Ainda na prova de linguagens, a questão 29, no caderno amarelo, apresentava que, ao digitar nomes comuns entre negros dos Estados Unidos no Google, as chances de os anúncios automáticos oferecerem checagem de antecedentes criminais pode aumentar 25%. “E pode piorar com a pergunta ‘detido?’ logo após a palavra procurada”, finalizou o texto motivador.
A resposta indicada pelo Inep era de que o texto motivador permitia o desnudamento da sociedade ao relacionar as tecnologias de informação e comunicação com a linguagem. Porém, tratava-se de uma relação de preconceito.
Presidente da Ubes viveu na pele situação da questão do Enem
Rozana Barroso, 21 anos, presidente da União Brasileira dos Estudantes Secundaristas (Ubes), resume como “um grande absurdo” as questões do caderno de linguagens. “Considerar uma resposta correta chamar uma mulher de imatura por assumir os seus traços é o puro racismo”, afirma.
Além disso, Rozana compartilhou que está passando pela segunda transição capilar, processo de voltar ao cabelo natural e não usar mais produtos químicos. A presidente da Ubes também viveu a experiência de a cabeleireira perguntar se ela não queria alisar o cabelo, como no romance Americanah. Mas, no caso de Rozana, a profissional fez o procedimento sem o consentimento dela.
“Eu fui cortar o cabelo e a moça achou que ela podia e tinha autorização para aplicar um produto que alterou meus fios sem o meu consentimento. Quando cheguei a casa, percebi que estavam alisados. Hoje, estou na segunda transição exatamente porque essas situações, como na questão do Enemn acontecem. E é por isso que a gente critica”, pontua. “As pessoas acham que têm liberdade de invadir seu espaço, cabelo e traços.”
Segundo Rozana, a Ubes espera que a situação seja averiguada e que a questão seja anulada, caso o Inep volte atrás e dê a resposta da postura imatura como correta. “São duas questões que, de fato, em um momento tão difícil, representam uma violência principalmente à juventude negra”, diz. Confira post de Rozana sobre o assunto:
De acordo com o @inep_oficial uma mulher negra que se recusa a alisar o cabelo é imatura. Essa é a resposta considerada correta em uma questão do Enem, que eu com orgulho “errei”. É hora de ir pra cima e exigir a anulação dessa questão. O racismo não passará!
— Rozana Barroso (@RozanaBarroso) January 28, 2021
Nas redes sociais, inscritos no exame se manifestam e criticam as questões. Confira:
E esse gabarito do Enem Inep que isso
— Manoel viado bissexual (@mimsermanoel) January 27, 2021
Imaturidade?

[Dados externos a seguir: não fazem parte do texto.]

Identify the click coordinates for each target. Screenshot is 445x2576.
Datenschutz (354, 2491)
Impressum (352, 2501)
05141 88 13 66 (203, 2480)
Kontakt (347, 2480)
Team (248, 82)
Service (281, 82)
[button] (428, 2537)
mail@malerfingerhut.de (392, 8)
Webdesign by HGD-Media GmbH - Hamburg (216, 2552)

LINGUAGEM??? pic.twitter.com/bqTPp1Jv0g
Tava vendo agora que o Enem atualizou gabarito oficial porque 2 questões estavam realmente erradas, as respostas que eles indicaram como certa eram racistas sim! #Enem2020
— Larissa Santana (@Lsantana29) January 28, 2021
A Ubes se manifestou pelas redes sociais e postou no Twitter da entidade que “o racismo não pode ser tolerado”. Além disso, pede que o Inep não só altere o gabarito, como também se manifeste: “Somente alterar o gabarito não é retratação”.
Essa é a outra questão "corrigida" pelo Inep. A resposta da 43 dizia que o Google associava nomes de pessoas negras a fichas criminais por causa da "linguagem", não do "preconceito". O racismo não pode ser tolerado. Somente alterar o gabarito não é retratação. pic.twitter.com/3NGH48kIDB
— União Brasileira dos Estudantes Secundaristas (@ubesoficial) January 28, 2021
Não alisar o cabelo não é imaturidade e sim RESISTÊNCIA ao padrão de beleza e a cultura de embraqueciamento. A questão precisa ser anulada, porque a resposta indicada pelo MEC é errada e preconceituosa. É um absurdo o racismo e machismo do Bolsonaro serem reforçados no Enem 2020. pic.twitter.com/0dngyE7Xv7
— União Brasileira dos Estudantes Secundaristas (@ubesoficial) January 28, 2021
Nas redes sociais, a União Nacional dos Estudantes (UNE) criticou os erros e as questões racistas e também pediu retratação do Ministério da Educação (MEC) e do Inep. “Um descaso total com os estudantes e as lutas sociais, exigimos respostas urgente!”, argumentou a UNE.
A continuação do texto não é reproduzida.